On peut mesurer la force et la profondeur d’un tel mouvement social à un critère très simple ; en mai 1968 comme dans le mouvement polonais de 1980 et 1981, il était dès le début évident qu’on ne lutte pas contre le pouvoir par les méthodes du pouvoir, II n’est pas moins remarquable que le mouvement polonais ait produit, après le coup d’Etat de décembre 1981, une discussion sur les problèmes que pose toute clandestinité (cf Adam Michnik, Penser la Pologne), et enfin que le secteur clandestin de Solidarité ne se soit pas autonomisé par rapport au reste du mouvement social.

Le problème du terrorisme n’est pas aussi complexe qu’il en a l’air, pourvu qu’un mouvement sache être clair dès ses débuts, afin d’empêcher que ce comportement désastreux n’amplifie un reflux ultérieur et ne le rende irréparable. Malgré l’absence presque complète de mémoire sociale, il y a des raisons de penser qu’une telle conscience a cheminé dans les années qui ont suivi le premier retour de la subversion moderne et son échec.
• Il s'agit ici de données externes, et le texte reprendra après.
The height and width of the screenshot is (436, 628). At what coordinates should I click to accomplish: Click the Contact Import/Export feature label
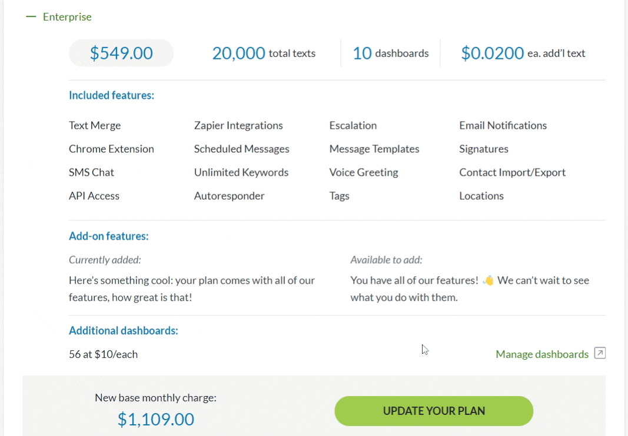point(512,173)
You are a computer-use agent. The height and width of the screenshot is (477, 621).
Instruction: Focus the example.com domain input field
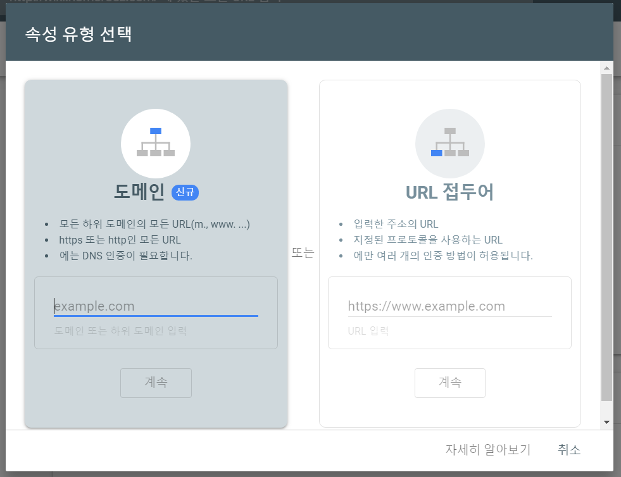(156, 306)
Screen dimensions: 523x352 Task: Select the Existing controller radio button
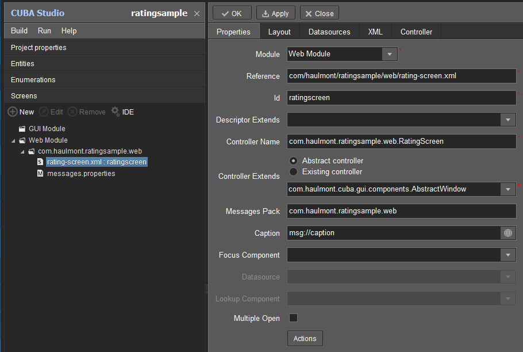coord(293,171)
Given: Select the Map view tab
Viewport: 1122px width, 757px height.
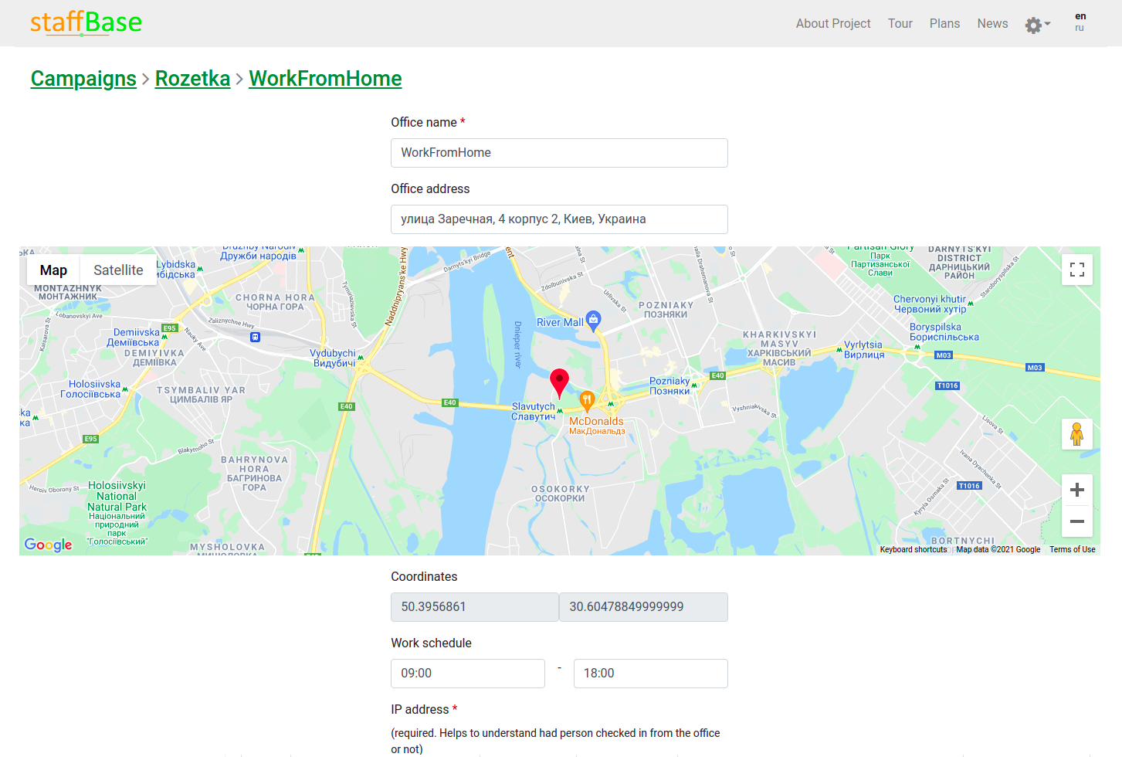Looking at the screenshot, I should click(x=53, y=270).
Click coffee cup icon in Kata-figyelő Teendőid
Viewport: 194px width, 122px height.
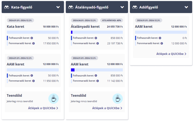pos(53,99)
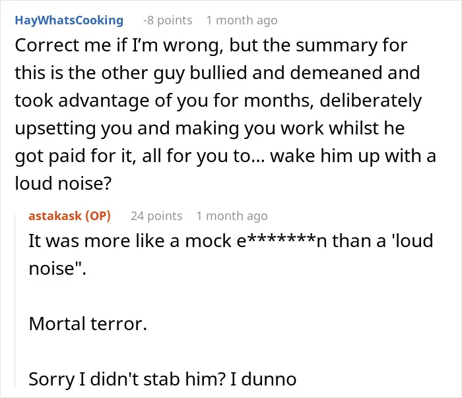Viewport: 462px width, 398px height.
Task: Click the 24 points score label
Action: [x=156, y=216]
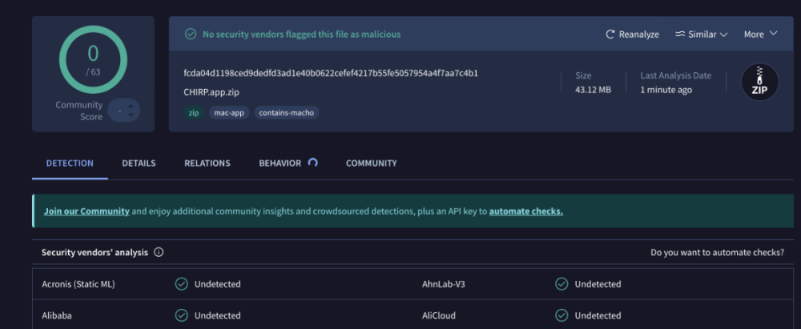Click the Reanalyze refresh icon
This screenshot has height=329, width=801.
coord(610,35)
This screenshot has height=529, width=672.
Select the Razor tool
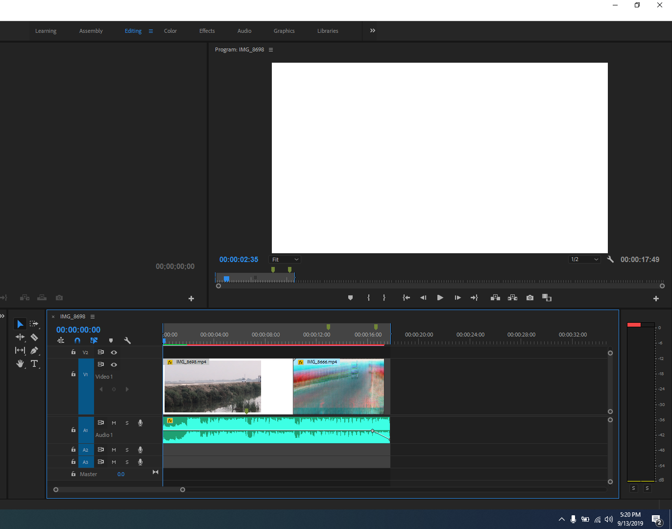click(34, 337)
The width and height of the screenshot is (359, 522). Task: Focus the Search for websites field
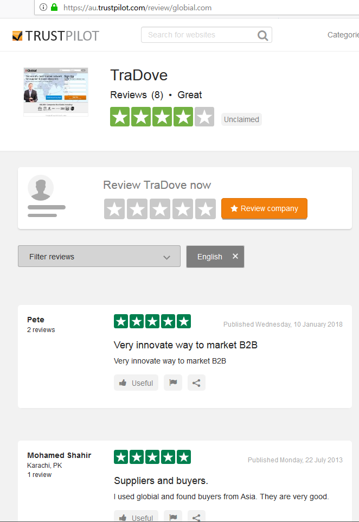pyautogui.click(x=198, y=35)
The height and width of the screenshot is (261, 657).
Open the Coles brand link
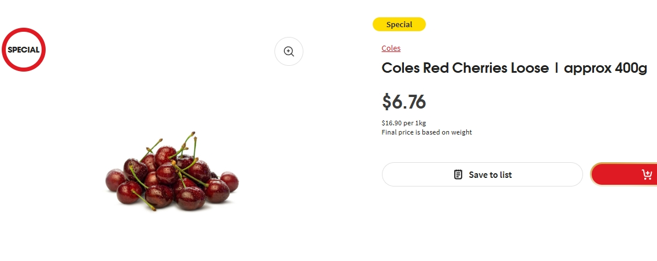[391, 48]
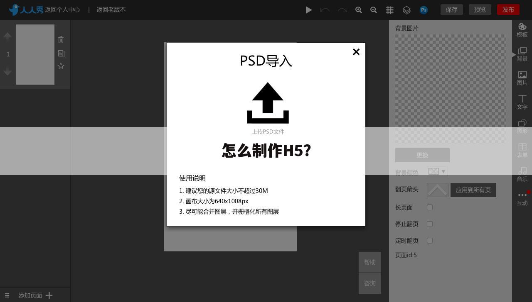
Task: Enable the 长页面 long page option
Action: pyautogui.click(x=430, y=207)
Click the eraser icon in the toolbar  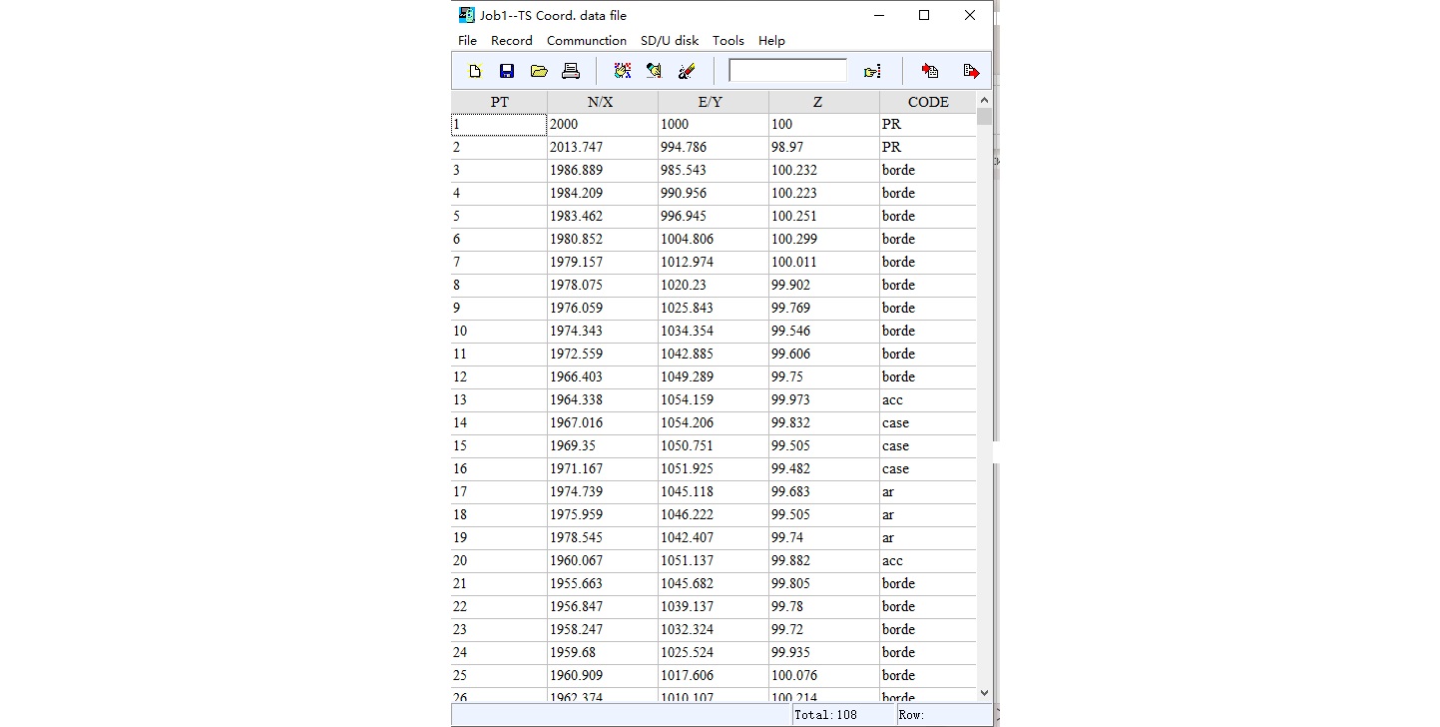click(686, 71)
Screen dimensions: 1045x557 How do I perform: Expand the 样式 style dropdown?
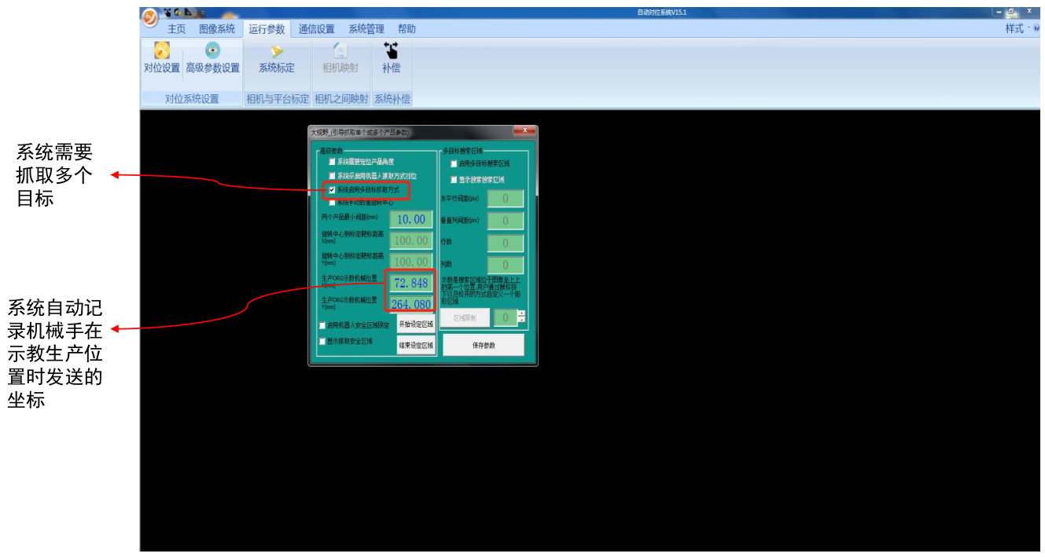(x=1018, y=29)
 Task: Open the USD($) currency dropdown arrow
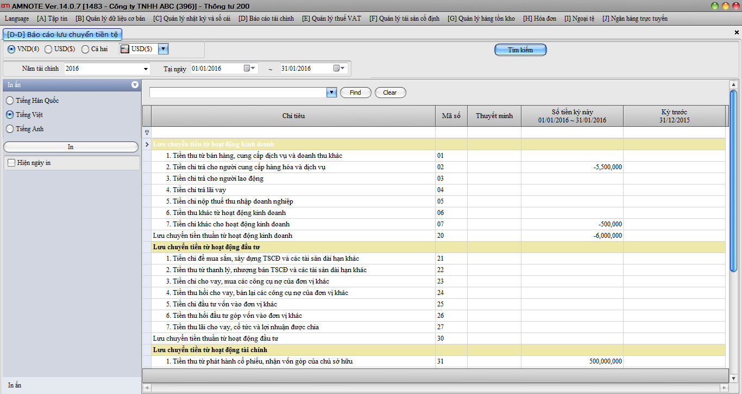click(163, 49)
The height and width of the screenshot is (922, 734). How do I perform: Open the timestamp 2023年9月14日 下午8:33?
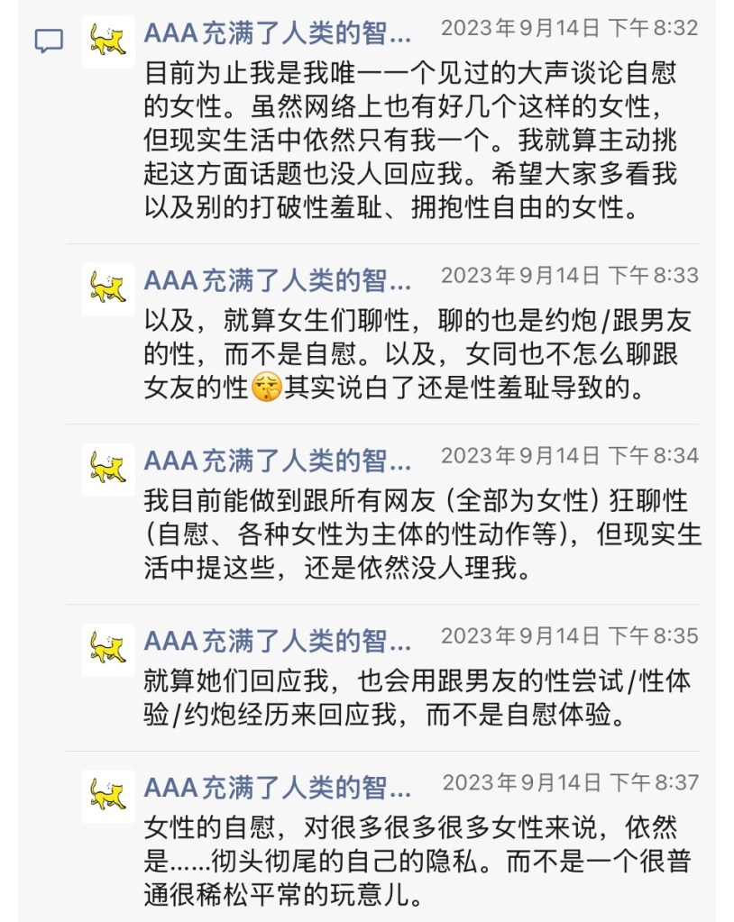pos(569,275)
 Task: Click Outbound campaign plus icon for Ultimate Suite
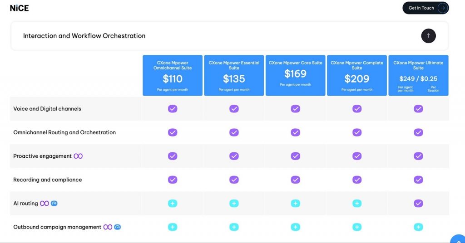pyautogui.click(x=418, y=227)
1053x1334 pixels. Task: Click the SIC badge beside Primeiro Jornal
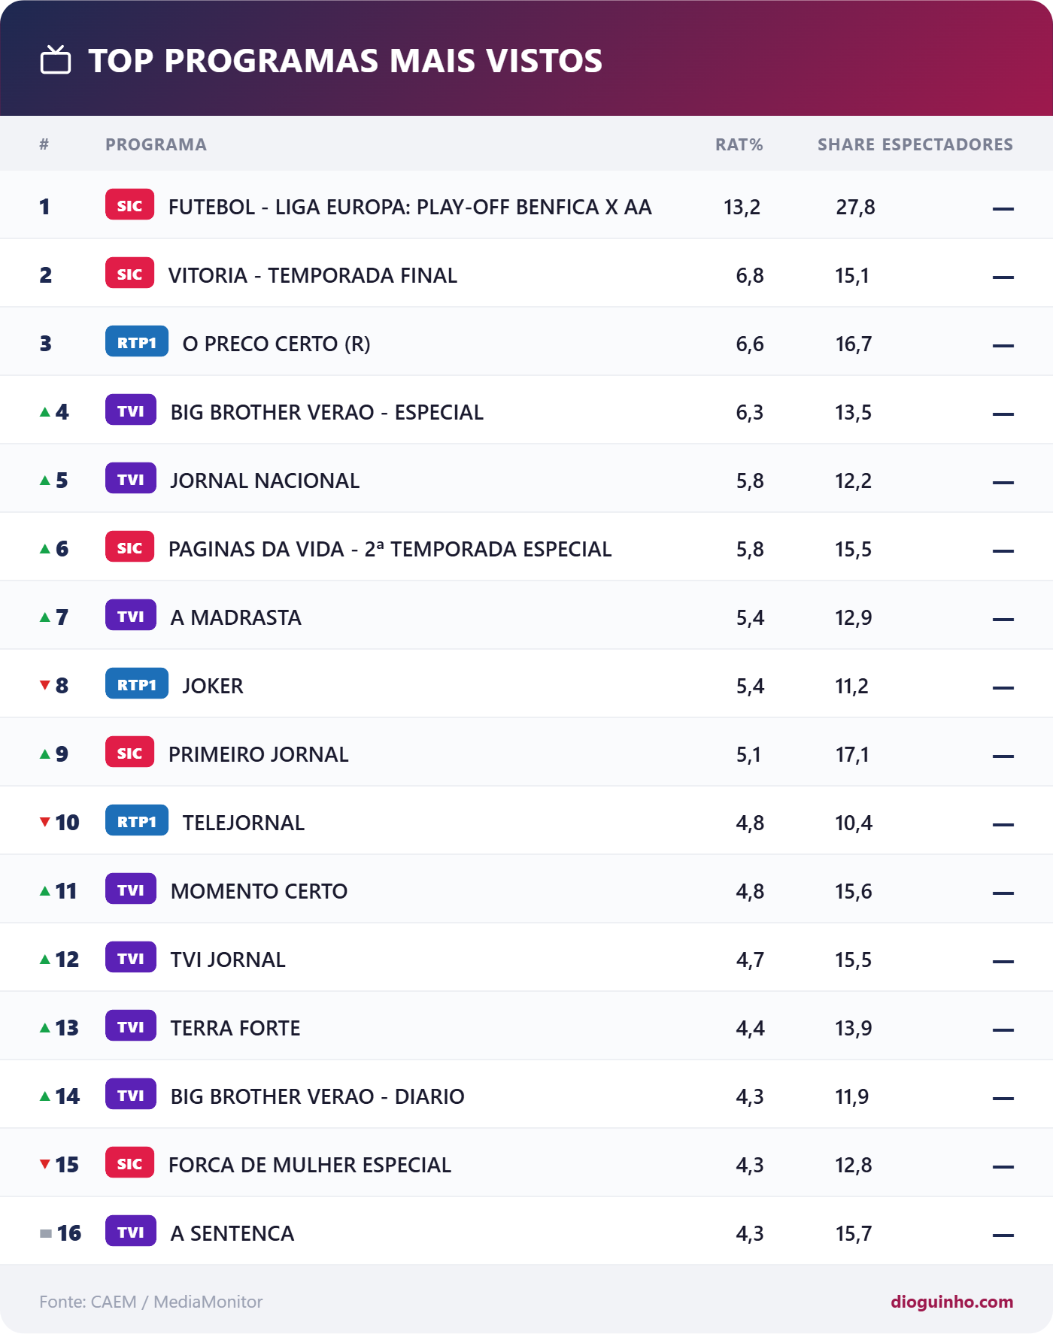pos(129,753)
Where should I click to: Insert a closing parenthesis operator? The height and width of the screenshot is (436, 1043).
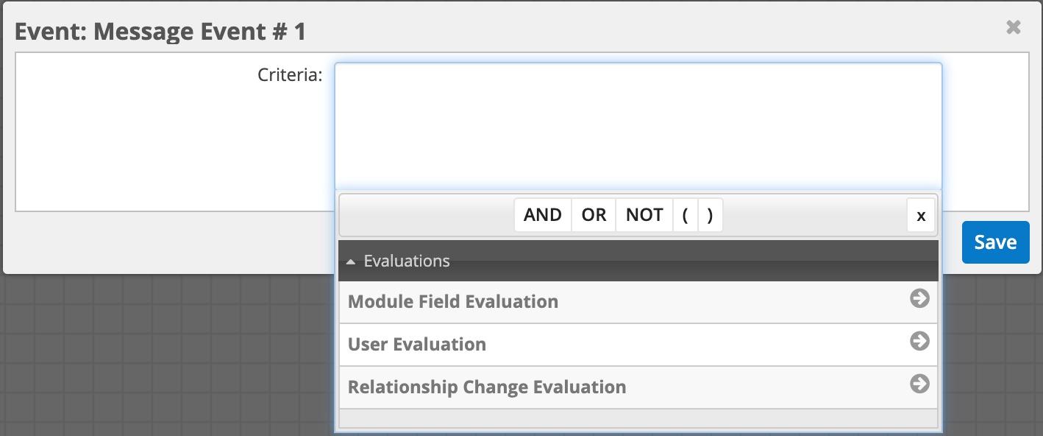click(x=710, y=215)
Cet affaiblissement des perspectives terroristes est d’ailleurs assez logique puiqu’à la différence des deux autres piliers de la contre-révolution moderne (l’industrie du divertissement et le marché des divers produits hallucinogènes), le terrorisme sous forme de "lutte armée" spécialisée a tiré une bonne partie de sa force des scories d’un vieux passé contre-révolutionnaire (où s’enracinaient les mythes de la résistance "anti-fasciste" et du parti d’avant-garde).